2019-08-20何少忠通信作者张冬冬王群朱胜楠毛亚婷廖桂祥通信作者

医疗装备 2019年15期
关键词:中位值切片淋巴细胞

何少忠(通信作者),张冬冬,王群,朱胜楠,毛亚婷,廖桂祥(通信作者)

1深圳宝安中心医院(深圳大学第五附属医院)肿瘤科 (广东深圳 518102);2桂林医学院附属医院肿瘤科 (广西桂林 541004);3深圳市人民医院放疗科 (广东深圳 518020)

乳腺癌是最常见的恶性肿瘤,其发病率居女性恶性肿瘤首位[1]。肿瘤微环境对于乳腺癌的发生、发展有着至关重要的作用,肿瘤微环境中的T淋巴细胞和肿瘤相关巨噬细胞(tumor-associated macrophage,TAM)备受关注。T淋巴细胞是肿瘤微环境中主要的免疫效应细胞,TAM是肿瘤免疫微环境中最丰富的免疫细胞,抑制T细胞免疫功能,在促进肿瘤进展与免疫逃逸中发挥关键的桥梁作用[2-3]。尽管人们对T细胞和TAM开展了广泛的研究,但是目前少有研究报道T细胞和TAM在乳腺癌组织的浸润与乳腺癌Ki-67表达及临床病理的关系[3]。本研究通过收集初治乳腺癌患者术后组织标本,采用免疫组织化学方法检测T淋巴细胞、CD68+TAM的浸润数量和乳腺癌Ki-67的表达,探讨乳腺癌组织中T淋巴细胞和CD68+TAM的浸润与乳腺癌增殖指数Ki-67表达及临床病理的相关意义。现报道如下。

1 资料与方法

1.1 标本来源

收集桂林医学院附属医院2014-2018年初治乳腺癌术后石蜡组织标本45例,并与正常乳腺组织对比,乳腺癌患者术前未行放疗、化疗及内分泌等新辅助治疗。年龄35~75岁,中位年龄51岁;肿块直径,24例≤3 cm,21例>3 cm;组织学分级,Ⅰ~Ⅱ级30例,Ⅲ级15例;淋巴结转移,25例未转移,20例转移;ER阴性18例,ER阳性27例;PR阴性17例,PR阳性28例;HER2阴性27例,HER2阳性18例。

1.2 主要试剂

鼠抗人单克隆抗体CD3、CD68、Ki-67(美国Invitrogen公司),免疫组织化学试剂盒与辣根过氧化物酶标记型的山羊抗鼠二抗(北京中杉金桥生物公司)。

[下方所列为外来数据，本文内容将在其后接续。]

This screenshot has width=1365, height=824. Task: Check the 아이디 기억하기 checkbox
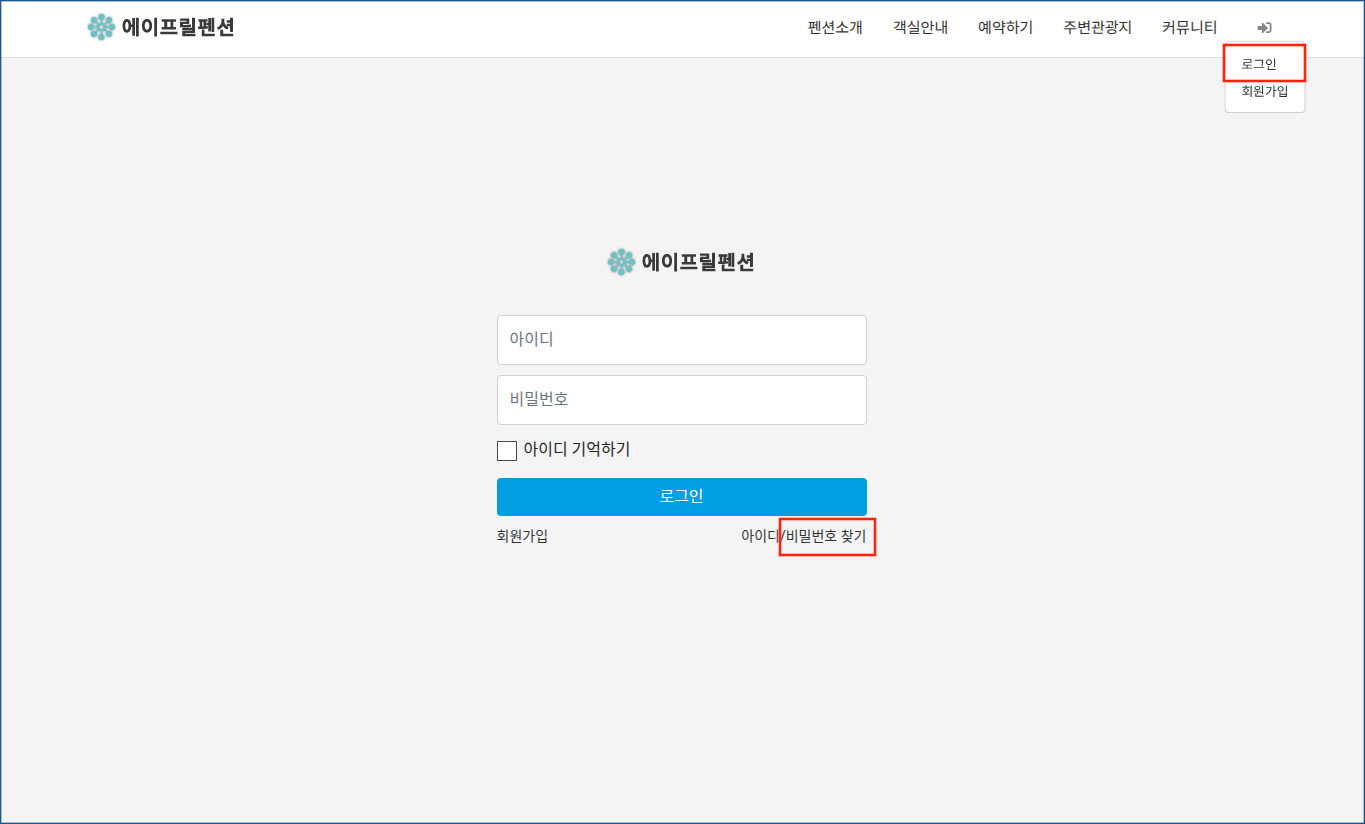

1.3 T淋巴细胞、CD68+ TAM和Ki-67蛋白检测

运用免疫组织化学法检测乳腺癌组织中T淋巴细胞、CD68+TAM和Ki-67蛋白的表达。组织标本经4%的多聚甲醛固定液固定,后行脱水、石蜡包埋,4 μm连续切片。二甲苯脱蜡,再梯度乙醇水化,柠檬酸缓冲液进行抗原修复后,用3%的过氧化氢溶液浸泡10 min以消除内源性过氧化物酶的活性。PBS冲洗3次,5% BSA 37 ℃恒温箱孵育30 min。分别滴加鼠抗人CD3、CD68、Ki-67单克隆抗体(美国Invitrogen公司,工作液,无需稀释),湿盒内室温孵育1 h。经PBS洗3次后,滴加即用型二抗工作液,室温20 min,PBS洗3次,采用吐温20润洗1次,DAB显色。苏木素复染,脱水封片。用已知CD3、CD68、Ki-67染色阳性的扁桃体组织切片为阳性对照,用PBS代替一抗作阴性对照。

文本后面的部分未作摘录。